Luego de la Segunda Guerra Mundial, este tipo de estudios comenzó a avanzar como un complemento inteligente de la educación universitaria. En las empresas, cada vez más complejas, no les bastaba la contratación de universitarios para los cargos y funciones de más relevancia. Necesitaban con urgencia personal técnico que acompañara el trabajo de obreros y jefaturas. Se requería mandos medios formados con más sistematicidad y experticia técnica. Se demandaba de instituciones capaces de entregar este tipo de formación y que estuvieran muy vinculadas, oyeran y satisficieran las necesidades de competencias que las empresas y los países requerían para lograr un mayor desarrollo material y, de este modo, obtener más bienestar para los ciudadanos. El desafío docente ahora era preparar a los jóvenes que se ubicarían en los mandos medios de las empresas y que, si bien no tenían formación académica universitaria, su apoyo técnico permitiría lograr las metas empresariales y así aumentar la productividad de estas. Por tanto, este tipo de estudios, como consecuencia de su desarrollo, comenzó a considerarse y validarse como un subsector de la educación superior.
Dado que el subsector técnico profesional ya pertenece a la educación superior, de este logro emergen tareas y desafíos de mucha más relevancia para sus docentes. Tanto sus conocimientos pedagógicos como los disciplinares hoy y en el futuro tendrán mayores exigencias para poder obtener aprendizajes de calidad en sus estudiantes y como demanda exigida por los institutos profesionales y centros de formación técnica. Así también, la penetración de la tecnología y su impacto en el cómo y para qué educamos, será una necesidad creciente el conocer y dominar estos nuevos avances científicos como medios para transmitir el saber teórico y aplicado. Estamos ante la amenaza del analfabetismo tecnológico y digital que, de apoderarse de una persona y de un docente, lo convertirá en un inútil en la docencia en corto tiempo.
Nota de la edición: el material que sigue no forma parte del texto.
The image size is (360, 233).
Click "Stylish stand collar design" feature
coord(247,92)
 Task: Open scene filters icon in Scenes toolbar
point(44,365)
Pero detectamos un desafío aún mayor y sobre todo para las instituciones con una misión y una identidad más preclara y que explica su horizonte y sentido de vida. La pregunta es: ¿Cómo ejercerá su rol el docente para transmitir una identidad institucional a través de una disminuida presencialidad? ¿cómo se formará en valores y se transmitirá un sentido trascendente de la vida humana a través de una educación con porcentajes importantes de remotocidad? Nos enfrentamos a la amenaza real de la distancia física del docente y sus estudiantes, algo que nunca la humanidad ha experimentado y de consecuencias que estimamos impredecibles.
El problema enunciado va más allá de la Pandemia. Esta terminará en el mediano plazo, pero los avances científicos y tecnológicos continuarán y estos nos presionarán a cambios sustanciales respecto a lo que hasta hoy considerábamos como un formato y estructura institucional normal y estable de cómo, dónde y para qué debían estudiar los estudiantes. No solo es un momento disruptivo para las instituciones y estructuras educativas, sino también para los docentes, agentes claves por medio de los cuales nos conectamos con los estudiantes y logramos que estos aprendan lo que necesitan para una sociedad mejor.